AMD SEV Virtual Machine Support

Summary

Enable node images to be run as virtual machines, improving data center adoption while continuing to support privacy-protecting subnets.

Status
In Progress

What you can do to help

  • Ask questions
  • Propose ideas

Key people involved
@khushboo-dfn1 , @bogdanwarinschi , @jplevyak , @hcb , Rudiger Kapitza

Relevant Background

We need to enable our node images to be run as virtual machines to aid data center adoption and support privacy-protecting subnets. AMD SEV will allow us to do this with minimal R&D effort. It can provide confidentiality against a potentially buggy/malicious hypervisor and other code that may happen to coexist on the physical server. AMD SEV allows transparently encrypting the memory of each VM with a unique key and provides an attestation report that can help VM’s owner verify that the state is untampered and is being run on a genuine ADM SEV platform. This is especially relevant for IC, where IC-OS is deployed on remote servers that are not under our control. It can reduce the amount of trust needed to be placed in the hypervisor and the administrator of the host system.
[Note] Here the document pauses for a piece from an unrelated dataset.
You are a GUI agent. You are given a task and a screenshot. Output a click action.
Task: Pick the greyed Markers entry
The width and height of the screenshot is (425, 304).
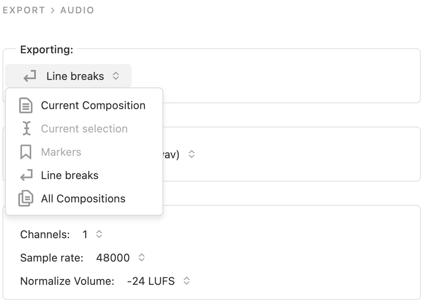(84, 152)
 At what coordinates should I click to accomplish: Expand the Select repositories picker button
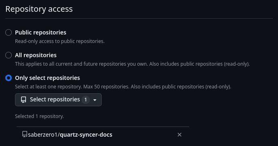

Right now, there are 3 flavors of SEV:

  1. AMD SEV: Encrypt in-use data
  2. AMD SEV-ES (Encrypted State): Encrypt VM register state (Protect data in memory)
  3. AMD SEV-SNP (Secure Nested Paging): Provide strong memory integrity protection

Currently, our machines EPYC2 (Rome) have SEV enabled and SEV-ES can be enabled with a custom kernel. Whether we need a full-fledged SEV-SNP is something to be evaluated. SEV-SNP is available on EPYC2 (Milan) servers.
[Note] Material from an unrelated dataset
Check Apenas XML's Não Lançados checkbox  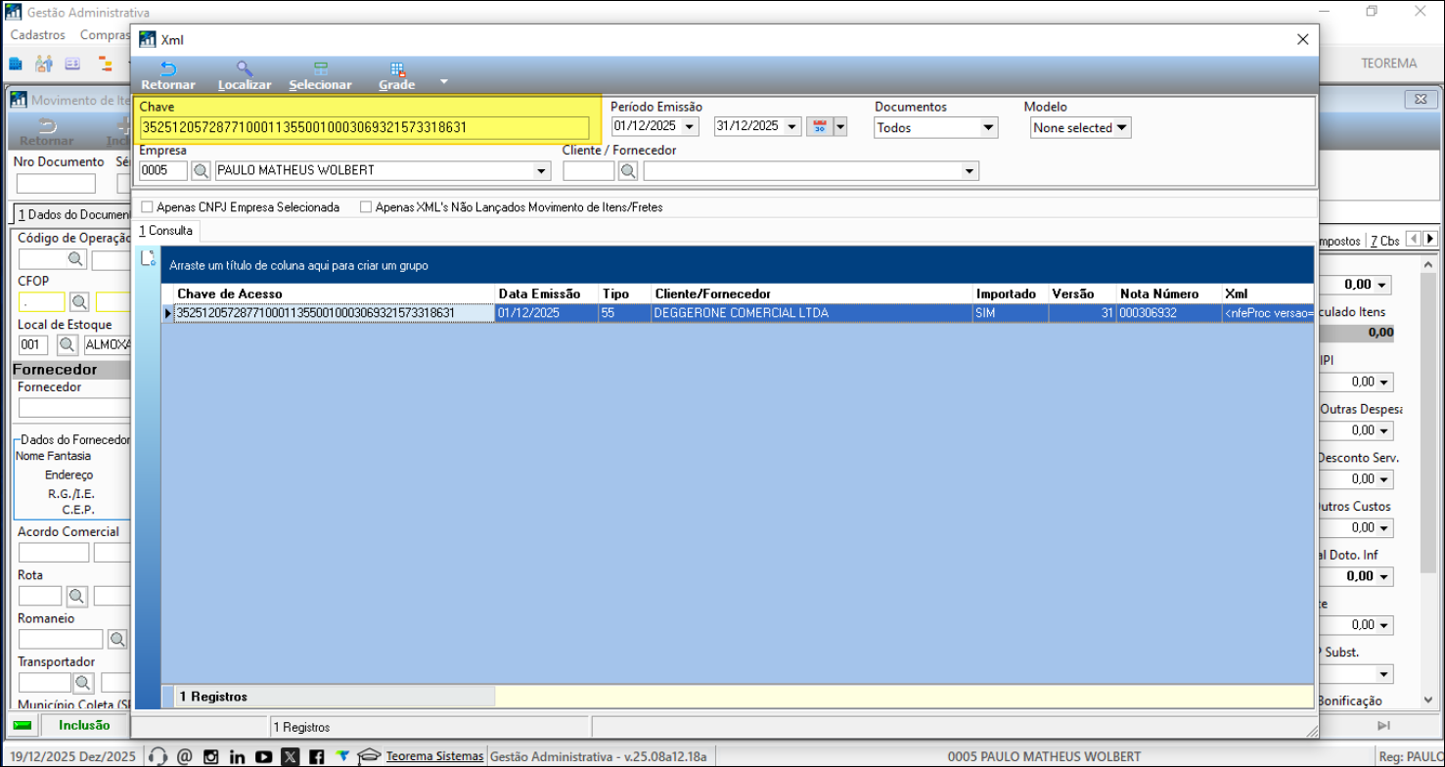(367, 207)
To have SEV functionality, we need the following requirements to be met:

  1. Agent providing secret: For each VM one agent (HW token, separate machine, etc.) knowing a secret whose disclosure is equivalent to SEV break
  2. Storage encryption: Each VM needs to encrypt its persistently stored data.
  3. Verified boot: Chain to verify that VM runs authorized software.
  4. Signed software builds: Authenticate the software towards verified boot.

High-level tasks:

  1. Bring up a QEMU image on an existing SEV machine and understand the tooling.
  2. Bring up an IC-OS node with AMD SEV
  3. Encryption of persistent storage
  4. Attestation (Does SEV-SNP help such that we don’t need an external attestation provider?)
  5. Verified Boot

Acceptance criteria:

  1. Keys and canister state have confidentiality and cryptographic integrity protection
  2. Ensure that host and guest isolation exists
  3. Only attested software is run as the Guest
5 Likes

There are many issues with the security of secure hardware enclaves. What mitigations for side channel attacks are being considered?

1 Like

Updated Summary and relevant people in the intro

1 Like

Will this provide cryptographic guarantees that the replica software running from within the enclave has not been tampered with? Will we be able to know that node operators have not installed a modified replica? I’m especially thinking about MEV (miner extractable value), and wondering if these kinds of attestations would be able to prevent MEV (which I think would be a very good thing for the IC).

1 Like

Will this provide cryptographic guarantees that the replica software running from within the enclave has not been tampered with?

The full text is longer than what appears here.